Absence of Vitamin D Signaling Increases Lipolysis and Fatty acid Synthesis, Leading to NAFLD

Nonalcoholic fatty liver disease (NAFLD) afflicts 20-30% of the population in Western countries. Type II diabetes patients demonstrate NAFLD that worsens to hepatic fibrosis. In healthy individuals, adipose tissue is the primary source of free fatty acids (~70%) for liver triglyceride synthesis. In insulin resistance, insulin fails to inhibit lipolysis in adipocytes, causing excess free fatty acid supply to the liver, resulting in excess hepatic triglyceride synthesis and NAFLD. Therefore, molecular interventions to inhibit lipolysis could prevent or treat NAFLD. However, because the molecular mechanisms underlying adipose lipolysis in NAFLD remain poorly defined, no targeted therapies exist. Low vitamin D levels have been reported in obesity, Type II diabetes, prediabetes, and the metabolic syndrome. Vitamin D exerts its physiological effects by binding to the vitamin D receptor (VDR), a nuclear hormone receptor. While direct VDR actions in liver have been shown to suppress hepatic fibrosis, the role of impaired vitamin D signaling in adipocytes as a cause of NAFLD and hepatic fibrosis remains unknown. In this regard, our preliminary data in global VDR null mice show a fatty liver phenotype as well as increased PPARγ mRNA expression and increased expression of genes involved in fatty acid synthesis and lipolysis in gonadal white adipose tissue (gWAT). Therefore, we hypothesize that absence of vitamin D signaling increases adipose lipolysis and fatty acid synthesis, leading to NAFLD. Herein, we will use Adiponectin-Cre to conditionally knockout VDR expression in adipocytes. We will analyze lipolysis and fatty acid synthesis in gWAT; serum lipid profiles; and inflammation, steatosis, and fibrosis in the liver. mRNA expression of genes involved in lipolysis (LPL and its transcriptional regulator PPARγ and fatty acid synthesis (FASN) will be measured in gWAT. VDR and PPARγ co-recruitment to regulatory sites on the PPARγ and LPL genes will be evaluated by sequential ChIP-qPCR analysis in primary adipocytes. Interaction of VDR and PPARγ proteins will be examined by co-immunoprecipitation analysis in primary adipocytes.
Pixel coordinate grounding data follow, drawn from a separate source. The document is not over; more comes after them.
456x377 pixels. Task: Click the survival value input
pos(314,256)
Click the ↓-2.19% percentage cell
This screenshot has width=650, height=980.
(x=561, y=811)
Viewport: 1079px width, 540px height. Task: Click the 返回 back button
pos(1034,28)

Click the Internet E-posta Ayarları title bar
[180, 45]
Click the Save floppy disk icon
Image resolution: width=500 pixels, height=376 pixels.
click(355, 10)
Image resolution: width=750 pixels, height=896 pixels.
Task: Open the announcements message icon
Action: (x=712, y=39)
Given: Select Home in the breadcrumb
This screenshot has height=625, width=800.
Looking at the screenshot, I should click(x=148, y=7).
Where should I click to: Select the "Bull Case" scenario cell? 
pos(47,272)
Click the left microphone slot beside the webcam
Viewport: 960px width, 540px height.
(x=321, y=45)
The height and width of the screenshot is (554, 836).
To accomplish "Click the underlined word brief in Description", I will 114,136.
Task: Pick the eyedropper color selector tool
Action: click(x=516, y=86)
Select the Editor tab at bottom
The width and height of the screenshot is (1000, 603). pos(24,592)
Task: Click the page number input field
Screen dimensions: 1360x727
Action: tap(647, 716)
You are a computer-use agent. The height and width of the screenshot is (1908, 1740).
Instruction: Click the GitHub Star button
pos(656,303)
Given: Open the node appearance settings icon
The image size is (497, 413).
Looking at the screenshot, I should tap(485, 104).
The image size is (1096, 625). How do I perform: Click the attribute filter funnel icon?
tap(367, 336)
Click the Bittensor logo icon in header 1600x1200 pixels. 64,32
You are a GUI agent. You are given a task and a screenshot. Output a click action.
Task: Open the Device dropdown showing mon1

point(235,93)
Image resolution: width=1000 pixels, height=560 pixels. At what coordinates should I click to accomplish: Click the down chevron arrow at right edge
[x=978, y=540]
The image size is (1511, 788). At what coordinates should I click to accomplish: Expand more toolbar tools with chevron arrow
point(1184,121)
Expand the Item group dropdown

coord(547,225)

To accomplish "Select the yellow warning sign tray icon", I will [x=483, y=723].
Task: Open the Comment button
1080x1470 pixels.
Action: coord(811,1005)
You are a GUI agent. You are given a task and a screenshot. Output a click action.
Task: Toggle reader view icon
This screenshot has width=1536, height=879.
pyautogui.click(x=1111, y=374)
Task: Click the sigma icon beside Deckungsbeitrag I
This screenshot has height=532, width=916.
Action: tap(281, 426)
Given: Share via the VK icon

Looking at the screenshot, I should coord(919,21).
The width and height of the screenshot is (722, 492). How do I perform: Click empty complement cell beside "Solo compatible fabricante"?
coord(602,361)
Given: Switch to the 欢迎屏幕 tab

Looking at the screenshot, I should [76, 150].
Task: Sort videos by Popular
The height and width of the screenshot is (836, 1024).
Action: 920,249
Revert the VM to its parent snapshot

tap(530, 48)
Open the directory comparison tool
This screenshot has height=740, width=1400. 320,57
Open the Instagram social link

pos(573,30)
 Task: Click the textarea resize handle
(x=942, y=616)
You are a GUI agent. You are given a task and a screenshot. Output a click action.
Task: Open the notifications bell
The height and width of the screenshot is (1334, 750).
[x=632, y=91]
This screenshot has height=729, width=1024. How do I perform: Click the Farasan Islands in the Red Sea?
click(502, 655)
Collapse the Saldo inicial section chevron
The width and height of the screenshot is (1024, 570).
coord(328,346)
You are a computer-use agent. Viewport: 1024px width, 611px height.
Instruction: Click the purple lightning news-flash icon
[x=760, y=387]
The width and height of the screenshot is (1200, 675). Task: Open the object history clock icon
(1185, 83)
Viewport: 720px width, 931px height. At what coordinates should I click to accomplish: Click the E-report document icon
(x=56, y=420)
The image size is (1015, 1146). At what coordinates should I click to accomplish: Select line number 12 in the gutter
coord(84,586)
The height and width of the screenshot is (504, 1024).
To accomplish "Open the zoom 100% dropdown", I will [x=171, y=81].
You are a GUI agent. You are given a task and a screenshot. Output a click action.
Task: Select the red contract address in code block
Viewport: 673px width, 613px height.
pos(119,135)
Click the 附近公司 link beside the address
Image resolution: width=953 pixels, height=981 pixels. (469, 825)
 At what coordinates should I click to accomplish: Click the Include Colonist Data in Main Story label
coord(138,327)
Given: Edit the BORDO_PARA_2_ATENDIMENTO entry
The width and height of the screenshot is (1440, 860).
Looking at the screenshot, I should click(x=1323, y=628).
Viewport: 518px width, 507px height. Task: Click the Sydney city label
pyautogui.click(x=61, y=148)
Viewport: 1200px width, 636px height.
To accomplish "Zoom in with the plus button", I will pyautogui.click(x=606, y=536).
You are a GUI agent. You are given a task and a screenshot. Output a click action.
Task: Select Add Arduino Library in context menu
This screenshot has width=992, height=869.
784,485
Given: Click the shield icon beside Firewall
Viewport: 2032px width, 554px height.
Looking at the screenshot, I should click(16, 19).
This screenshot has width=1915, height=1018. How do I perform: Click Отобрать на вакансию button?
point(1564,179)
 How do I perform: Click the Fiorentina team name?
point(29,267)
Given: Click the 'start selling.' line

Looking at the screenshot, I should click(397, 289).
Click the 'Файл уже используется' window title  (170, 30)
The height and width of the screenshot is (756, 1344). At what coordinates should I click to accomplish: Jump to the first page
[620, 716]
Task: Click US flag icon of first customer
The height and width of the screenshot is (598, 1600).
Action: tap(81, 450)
Our studies will define a role for the VDR in suppression of lipolysis and fatty acid synthesis and demonstrate that impaired vitamin D signaling in adipose tissue leads to NAFLD. Importantly, the results of the proposed studies are expected to identify the VDR as a therapeutic target in the prevention and treatment of NAFLD in Type II diabetes.